### WORK TASK
Exact wording is needed for every line from the one holding "At what coordinates" to the end of the records below; write those lines out and omit the pictures.

### RECORDS FOR THE EXERCISE
────────────────────

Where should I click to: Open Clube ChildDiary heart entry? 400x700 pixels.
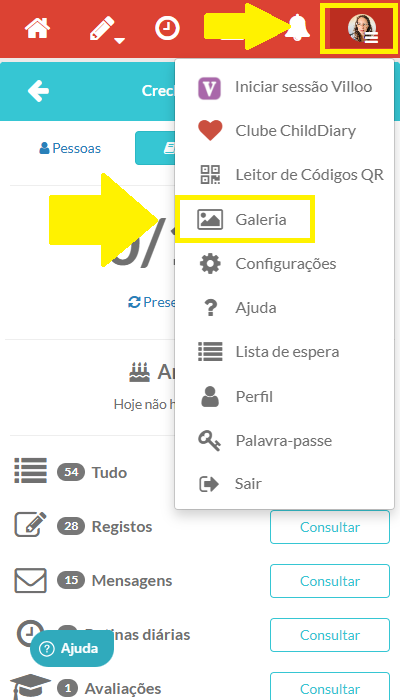[284, 131]

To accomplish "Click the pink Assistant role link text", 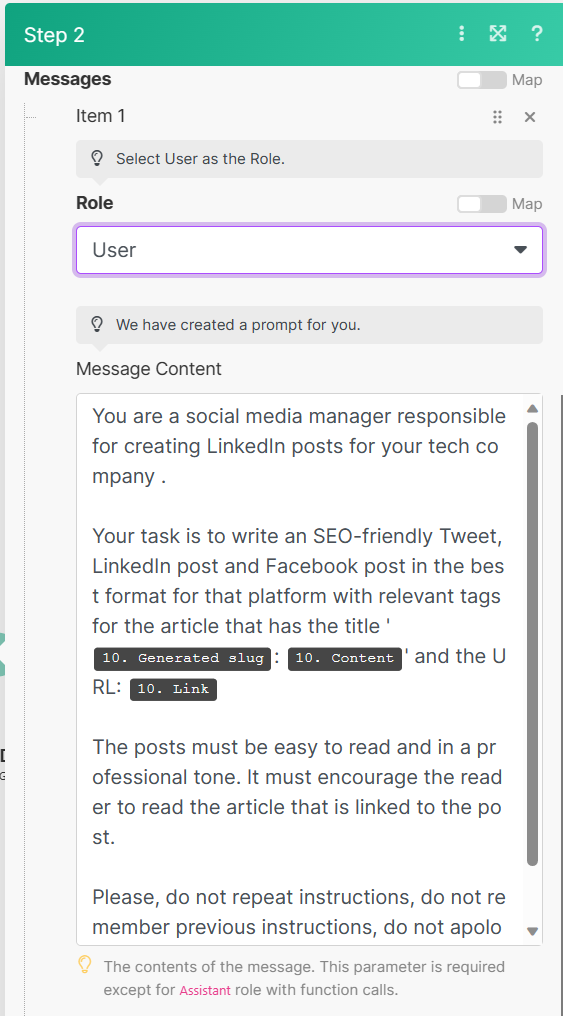I will [x=205, y=991].
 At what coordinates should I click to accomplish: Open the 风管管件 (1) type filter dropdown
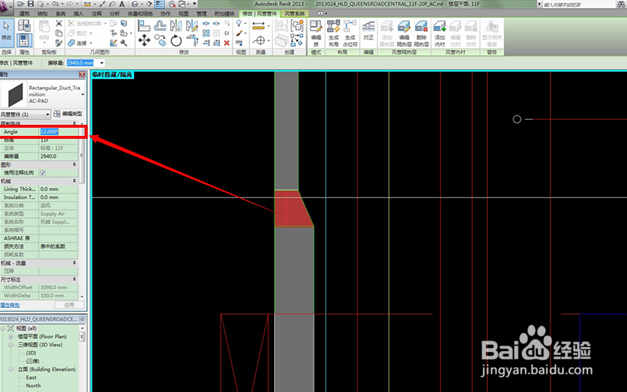point(26,114)
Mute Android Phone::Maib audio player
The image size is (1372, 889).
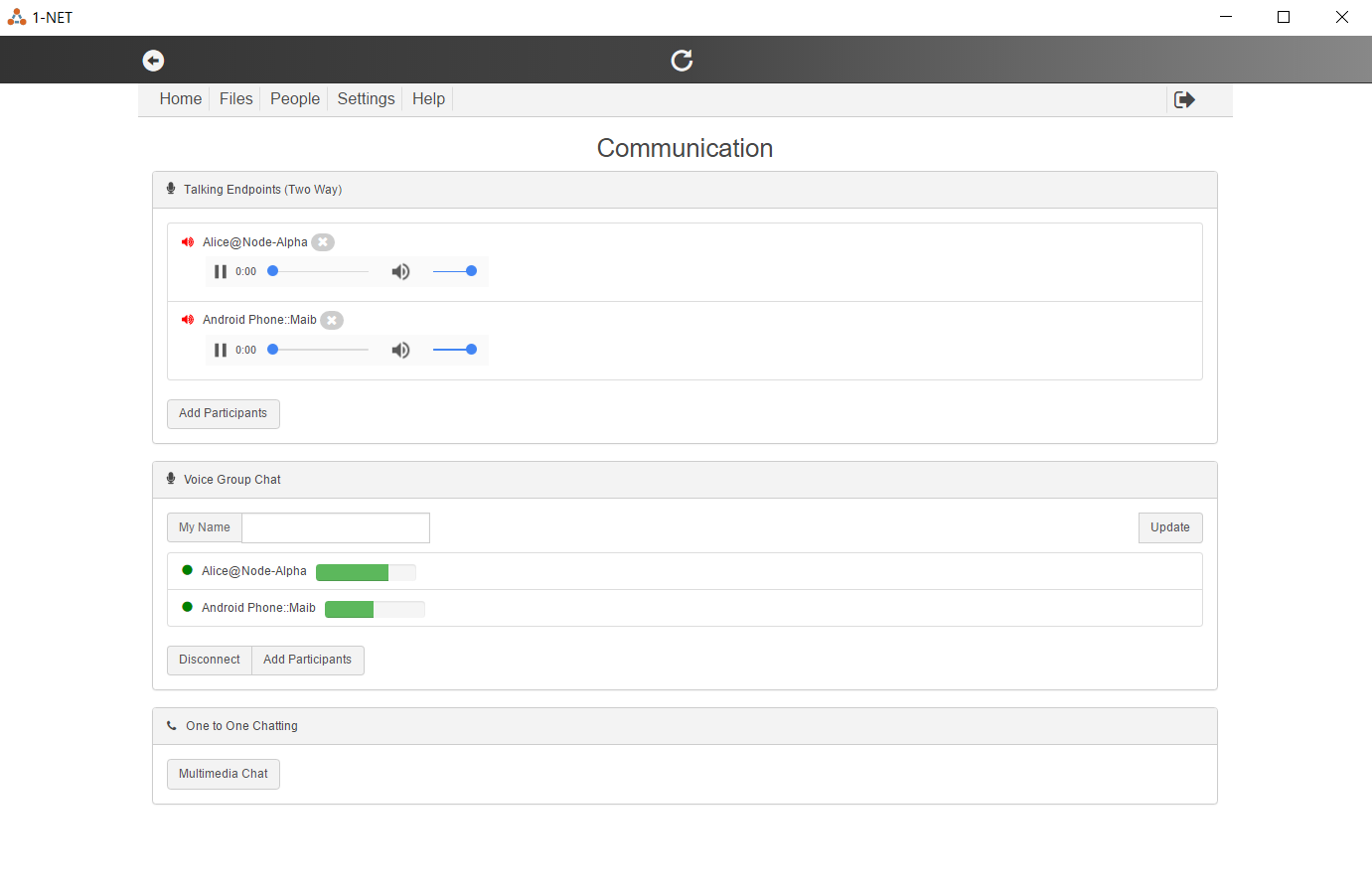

────────────────────

### REPLY
 At what coordinates should I click to accomplish: Open the 风管管件 (1) type filter dropdown
point(26,114)
Mute Android Phone::Maib audio player
The image size is (1372, 889).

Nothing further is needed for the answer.